O equívoco de Emma foi imaginar que poderia, apenas com a ilusão, modificar, e apenas para si mesma, esse quadro mormacento. Sua fantasia era acreditar que o amor resolveria tudo, esquecendo-se que nem ela o sentia de fato. Não há, em todo o livro, nenhum momento em que percebamos, nela, alguma fatia de intenção amorosa, alguma faísca de desejo erótico. Enfim, tal como Flaubert a criou, era uma mulher insensível aos desejos carnais. Seu corpo lhe era um estranho. Por mais que, em certos momentos, pensasse em amor, usava gastas fórmulas literárias. Assim, para que possamos desfrutar dessa grande obra, é preciso entendê-la em seu tempo e a partir do olhar de Flaubert, porque Emma sofre do mesmo mal que Machado de Assis, em crítica célebre, atribuiu à Luísa, de O primo Basílio: sem ser uma “pessoa moral”, era um títere a servir às intenções do autor.
5.
O caminho escolhido por Emma, esmagada pelas dívidas impagáveis e nem sequer sonhadas por seu marido, foi, como se sabe, o suicídio, e aí vemos um destino que ela comparte com Werther, com a grande diferença que o jovem romântico se matou por um amor não correspondido; para ele, o ato extremo constituiu-se na libertação da vida e das penas desse amor. Para Emma, também foi libertação, mas aí o amor não entrava em conta. Até a morte de Luísa teve um sentido, melhor do que o de Emma, pois Luísa morreu de remorsos.
6.
As camadas de defesa construídas por Flaubert para blindar Emma, quando retiradas, não revelam nada. Nosso autor teria dificuldade em atribuir à sua heroína uma identidade própria, uma humanidade veraz, pois isso o colocaria frente ao perigo de reconhecer que as mulheres possuíam autonomia afetiva, capazes de assumir sua sexualidade. Quer dizer, bem simplesmente: quem queria blindar-se era Flaubert que, entretanto, não o conseguiu, e quase foi para detrás das grades.
7.

DADOS BRUTOS –

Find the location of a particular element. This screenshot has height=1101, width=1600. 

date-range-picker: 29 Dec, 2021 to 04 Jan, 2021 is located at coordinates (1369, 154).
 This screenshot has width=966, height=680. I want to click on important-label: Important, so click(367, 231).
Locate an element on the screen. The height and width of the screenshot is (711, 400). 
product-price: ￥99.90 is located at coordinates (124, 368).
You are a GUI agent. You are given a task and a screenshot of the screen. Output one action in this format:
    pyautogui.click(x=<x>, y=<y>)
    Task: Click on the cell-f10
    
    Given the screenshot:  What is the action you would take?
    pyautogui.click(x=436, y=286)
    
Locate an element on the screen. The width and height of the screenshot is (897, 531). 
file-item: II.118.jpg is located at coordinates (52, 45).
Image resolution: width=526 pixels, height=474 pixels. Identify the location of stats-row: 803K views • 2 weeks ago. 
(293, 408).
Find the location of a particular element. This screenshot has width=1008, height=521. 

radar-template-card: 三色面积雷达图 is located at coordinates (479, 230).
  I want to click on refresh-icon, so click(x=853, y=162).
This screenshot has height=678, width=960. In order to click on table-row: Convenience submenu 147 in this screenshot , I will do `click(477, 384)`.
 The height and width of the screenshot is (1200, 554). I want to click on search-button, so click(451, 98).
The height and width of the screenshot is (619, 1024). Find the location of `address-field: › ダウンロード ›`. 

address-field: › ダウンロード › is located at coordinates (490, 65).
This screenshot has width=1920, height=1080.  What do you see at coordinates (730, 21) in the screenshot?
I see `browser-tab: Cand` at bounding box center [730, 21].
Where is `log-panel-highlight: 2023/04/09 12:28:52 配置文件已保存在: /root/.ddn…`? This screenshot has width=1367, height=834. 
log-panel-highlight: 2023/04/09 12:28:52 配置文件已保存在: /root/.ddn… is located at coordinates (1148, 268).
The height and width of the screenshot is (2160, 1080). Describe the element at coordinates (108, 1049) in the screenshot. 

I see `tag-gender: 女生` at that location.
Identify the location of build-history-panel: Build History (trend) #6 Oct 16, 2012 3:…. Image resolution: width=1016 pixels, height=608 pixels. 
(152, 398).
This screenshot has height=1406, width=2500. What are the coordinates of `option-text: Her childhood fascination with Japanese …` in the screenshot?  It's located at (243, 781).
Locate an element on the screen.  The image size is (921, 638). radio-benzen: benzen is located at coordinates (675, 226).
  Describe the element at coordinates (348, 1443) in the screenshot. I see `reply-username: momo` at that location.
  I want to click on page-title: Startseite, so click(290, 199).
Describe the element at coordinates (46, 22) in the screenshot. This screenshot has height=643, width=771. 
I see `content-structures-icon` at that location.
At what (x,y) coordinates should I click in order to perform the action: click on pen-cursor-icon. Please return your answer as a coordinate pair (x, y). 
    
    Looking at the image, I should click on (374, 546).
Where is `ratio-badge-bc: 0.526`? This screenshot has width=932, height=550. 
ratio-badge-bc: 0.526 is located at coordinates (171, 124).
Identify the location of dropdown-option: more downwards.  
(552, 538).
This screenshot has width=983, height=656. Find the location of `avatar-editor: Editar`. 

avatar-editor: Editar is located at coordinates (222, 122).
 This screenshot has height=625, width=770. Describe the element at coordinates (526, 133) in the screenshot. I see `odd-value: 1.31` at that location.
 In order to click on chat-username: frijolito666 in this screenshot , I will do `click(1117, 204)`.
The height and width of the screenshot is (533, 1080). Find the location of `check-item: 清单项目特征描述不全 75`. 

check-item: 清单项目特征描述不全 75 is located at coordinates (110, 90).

LISTA DE TAREFAS –
1) Segundo o trecho sobre Emma Bovary, de que morreu Luísa?
2) Prossiga o trecho sobre Emma Bovary a partir do ponto em que ele termina.
As linhas são material independente e não têm relação com o trecho.

RESPOSTAS POR ITEM –
1) Luísa morreu de remorsos.

2)
Claro que Madame Bovary não é uma obra perfeita no ponto de vista das emoções e, até, da estrutura: Flaubert atribuiu uma filha a Emma, a criança Berthe, e depois se viu numa camisa de onze varas no trabalho de conferir uma função dramática à menina. Seu final, no romance, é apressado, dando a impressão de um patético improviso. Perdoemos Flaubert, contudo: os escritores nunca sabem o que fazer com os filhos de suas personagens e, por isso, em grande parte, elas são solteiras e, se casadas, não têm filhos; se os tiverem, são sempre problemáticos.
8.
Mas então por que lemos Madame Bovary e, ao fim de uma leitura, queremos ler de novo? E a cada tanto, voltamos a ela? A resposta mais simples, e, ainda assim, verdadeira: Madame Bovary é uma estupenda obra de arte, uma das maiores já produzidas pela literatura do Ocidente. Impossível resistir ao fascínio das descrições, do andamento das cenas, do modo como Flaubert nos coloca dentro do enredo, como se dele participássemos. Impossível não se seduzir pela fluência e pelo ritmo das frases em que nada sobra, nada falha, e boas traduções conseguem dar uma ideia de como ressoa o texto original. Mesmo que você não entenda um ovo de francês — nosso ensino perdeu gravemente excluindo-o da grade escolar — procure ouvir de olhos fechados nalguns dos tantos audiobooks na internet. Deixe-se acalmar por sua insuperável musicalidade. Flaubert lia e repetia em voz alta Madame Bovary, a ponto de dizer que quando o livro saísse, seus vizinhos já o conheciam de cor. O grande autor deu nobreza à palavra em prosa, numa época em que todos achavam que tal dignidade existia apenas na palavra poética.
9.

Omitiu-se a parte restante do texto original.